Sinusoid Temperature

Temperatures are very hard to predict. Even weathermen get them wrong most of the times. However, there are some paradises which have a constant temperature range, such as Brazzaville (which is in Congo). Here is the question with the amazing details:

The temperature in Brazzaville is given by the following function:
C = 17 - 6cos(πt/12 + 5)
0 <= t < 24

1. What are the highest and lowest temperatures on Brazzaville?

2. What is the biggest rate of change (biggest drop/rise) in temperature?

To show how people complicate questions, I'm going to answer it using calculus, and then using a much simpler method.

The highest and lowest temperatures are achieved when the derivative of the function is 0, so let's do it:
C' = 6π/12 * sin(πt/12 + 5)
0 = πsin(πt/12 + 5) / 2

Divide by π / 2:
0 = sin(πt/12 + 5)
πt/12 + 5 = π*k (where k is an integer)
πt + 60 = 12πk
πt = 12πk - 60
t = 12k - 60/π

Now all we need to do is find the k values which give t's that match our requirement.
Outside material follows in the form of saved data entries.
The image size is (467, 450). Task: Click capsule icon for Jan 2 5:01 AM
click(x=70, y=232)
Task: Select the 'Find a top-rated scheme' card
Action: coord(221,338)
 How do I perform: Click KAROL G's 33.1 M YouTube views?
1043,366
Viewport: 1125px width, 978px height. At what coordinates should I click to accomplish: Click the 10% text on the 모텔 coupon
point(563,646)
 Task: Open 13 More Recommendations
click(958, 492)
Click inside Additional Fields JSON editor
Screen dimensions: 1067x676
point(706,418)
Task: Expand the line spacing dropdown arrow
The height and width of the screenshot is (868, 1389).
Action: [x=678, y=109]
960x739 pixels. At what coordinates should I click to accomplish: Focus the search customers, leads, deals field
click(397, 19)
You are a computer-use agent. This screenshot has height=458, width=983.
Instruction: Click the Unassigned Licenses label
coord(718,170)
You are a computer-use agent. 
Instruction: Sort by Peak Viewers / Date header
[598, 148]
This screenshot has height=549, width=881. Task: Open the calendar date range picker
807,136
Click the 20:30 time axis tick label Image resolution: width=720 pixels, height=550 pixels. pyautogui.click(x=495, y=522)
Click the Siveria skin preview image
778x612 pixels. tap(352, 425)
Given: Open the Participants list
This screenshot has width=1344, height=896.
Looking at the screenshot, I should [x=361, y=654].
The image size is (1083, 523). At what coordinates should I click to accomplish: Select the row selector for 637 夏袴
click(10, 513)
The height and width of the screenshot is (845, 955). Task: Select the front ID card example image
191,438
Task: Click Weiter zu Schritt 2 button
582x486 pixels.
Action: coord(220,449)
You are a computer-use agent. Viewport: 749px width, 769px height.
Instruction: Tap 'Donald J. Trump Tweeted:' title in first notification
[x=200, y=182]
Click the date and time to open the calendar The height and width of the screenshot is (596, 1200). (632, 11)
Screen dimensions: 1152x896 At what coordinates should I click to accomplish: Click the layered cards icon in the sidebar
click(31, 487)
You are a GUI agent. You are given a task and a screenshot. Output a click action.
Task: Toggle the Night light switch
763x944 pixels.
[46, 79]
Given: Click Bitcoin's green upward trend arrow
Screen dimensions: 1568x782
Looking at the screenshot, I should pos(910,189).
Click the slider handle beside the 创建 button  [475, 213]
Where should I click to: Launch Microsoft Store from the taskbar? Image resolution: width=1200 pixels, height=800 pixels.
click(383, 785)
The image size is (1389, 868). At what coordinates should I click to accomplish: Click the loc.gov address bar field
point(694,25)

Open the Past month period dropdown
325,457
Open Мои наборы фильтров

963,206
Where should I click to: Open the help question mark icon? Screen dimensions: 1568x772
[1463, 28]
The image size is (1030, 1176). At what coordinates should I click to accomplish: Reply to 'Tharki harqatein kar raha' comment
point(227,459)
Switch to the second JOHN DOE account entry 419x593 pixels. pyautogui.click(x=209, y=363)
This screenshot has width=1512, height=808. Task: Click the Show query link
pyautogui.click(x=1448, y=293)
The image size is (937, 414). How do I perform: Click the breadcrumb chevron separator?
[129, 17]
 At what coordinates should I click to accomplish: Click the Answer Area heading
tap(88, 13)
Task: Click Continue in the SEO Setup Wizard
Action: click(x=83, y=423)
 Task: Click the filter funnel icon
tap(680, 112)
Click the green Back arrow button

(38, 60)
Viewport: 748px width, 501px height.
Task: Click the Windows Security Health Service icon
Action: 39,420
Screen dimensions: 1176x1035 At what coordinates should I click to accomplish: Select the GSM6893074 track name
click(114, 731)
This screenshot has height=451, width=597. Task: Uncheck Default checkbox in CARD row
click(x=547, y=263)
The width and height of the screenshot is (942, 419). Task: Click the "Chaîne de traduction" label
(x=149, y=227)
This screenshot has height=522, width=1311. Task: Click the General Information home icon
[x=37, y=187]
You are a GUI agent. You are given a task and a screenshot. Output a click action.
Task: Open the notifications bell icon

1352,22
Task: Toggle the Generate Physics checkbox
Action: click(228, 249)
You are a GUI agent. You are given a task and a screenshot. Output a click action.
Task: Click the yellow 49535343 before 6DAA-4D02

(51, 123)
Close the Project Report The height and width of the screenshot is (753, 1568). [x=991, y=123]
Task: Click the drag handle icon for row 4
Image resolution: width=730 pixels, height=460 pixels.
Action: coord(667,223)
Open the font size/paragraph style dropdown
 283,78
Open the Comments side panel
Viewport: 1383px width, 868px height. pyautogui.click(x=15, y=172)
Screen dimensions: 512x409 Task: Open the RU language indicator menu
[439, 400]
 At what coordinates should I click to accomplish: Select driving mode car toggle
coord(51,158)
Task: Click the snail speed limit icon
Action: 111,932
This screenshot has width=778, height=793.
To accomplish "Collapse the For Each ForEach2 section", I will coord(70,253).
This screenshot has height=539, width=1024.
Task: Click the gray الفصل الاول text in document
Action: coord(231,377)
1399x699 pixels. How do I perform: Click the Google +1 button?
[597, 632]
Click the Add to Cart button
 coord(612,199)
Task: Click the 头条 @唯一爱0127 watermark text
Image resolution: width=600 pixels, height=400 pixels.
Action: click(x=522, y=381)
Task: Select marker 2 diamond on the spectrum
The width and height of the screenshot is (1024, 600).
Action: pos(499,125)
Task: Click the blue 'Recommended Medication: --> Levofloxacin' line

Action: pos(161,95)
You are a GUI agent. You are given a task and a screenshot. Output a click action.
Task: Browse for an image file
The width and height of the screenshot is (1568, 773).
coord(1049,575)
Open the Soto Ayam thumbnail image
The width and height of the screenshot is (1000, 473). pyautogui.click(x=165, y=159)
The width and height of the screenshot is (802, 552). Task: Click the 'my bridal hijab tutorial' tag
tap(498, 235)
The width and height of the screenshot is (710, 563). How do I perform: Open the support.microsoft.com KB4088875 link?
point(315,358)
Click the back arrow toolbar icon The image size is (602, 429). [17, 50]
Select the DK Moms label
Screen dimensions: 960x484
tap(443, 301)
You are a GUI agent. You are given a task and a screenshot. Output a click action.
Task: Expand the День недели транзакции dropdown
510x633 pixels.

Since 60/π is about 19, we need k's that are bigger than 1, so:
t₁ = 24 - 60/π = 4.901
t₂ = 36 - 60/π = 16.901

To verify which number is a maximum and which is a minimum, we can use the second derivative:
C'' = 6π²/144 * cos(πt/12 + 5)

Plug the t's:
t₁ makes it positive, so it's a minimum.
t₂ makes it negative, so it's a maximum.

Plug the two t's in the original equation:

C = 17 - 6cos(πt₁/12 + 5) = 17 - 6 = 11°C
C = 17 - 6cos(πt₂/12 + 5) = 17 - 6(-1) = 23°C

The temperature in Brazzaville ranges between 11°C - 23°C for the entire year. We can only be jealous of them...

To get the biggest rates of change, we need to find the maximum of the derivative, so we'll set the second derivative to zero and find the two points. One will give out a negative change and the other one will give a positive change. They are opposites of each other, since the cosine function is symmetrical on a vertical line going through a maximum or minimum.
C'' = 6π²/144 * cos(πt/12 + 5)
0 = 6π²/144 * cos(πt/12 + 5)
cos(πt/12 + 5) = 0
πt/12 + 5 = ±π/2 + 2πk (again, k is an integer)
πt + 60 = ±6π + 24πk
πt = ±6π + 24πk - 60
t = ±6 + 24k - 60/π

The t values in bounds are:
t₃ = 10.901
t₄ = 22.901

Plug them in C':
C' = π/2 * sin(πt₃/12 + 5) = π/2 = 1.57 °C/hour
C' = π/2 * sin(πt₄/12 + 5) = -π/2 = -1.57 °C/hour

So the sharpest temperature changes are 1.57 °C per hour.

This question can be solved using a much easier way: common sense.

The t inside the function is multiplied by π and divided by 12, so plugging in t values from 0 to 24 will give values from 0 to 2π inside the cosine function. This means it goes through an entire cycle from t = 0 to t = 24. With that, we can figure out that the maximum value for the cosine function is 1 and the minimum value is -1. Plug these two numbers and you get:
C = 17 - 1*6 = 11°C
C = 17 - (-1)*6 = 23°C


Also, the cosine function is the "steepest" when it goes through the x-axis, or more accurately, when the argument makes the cosine zero. All we need to do is find when the argument is zero and plug it in the derivative:
πt/12 + 5 = ±π/2 + 2πk

I already solved that, so I'm not going to do it again.

As you can see, thinking outside the box can really help when it comes to such long and tiring functions.

Yours,
Nadav

nadavs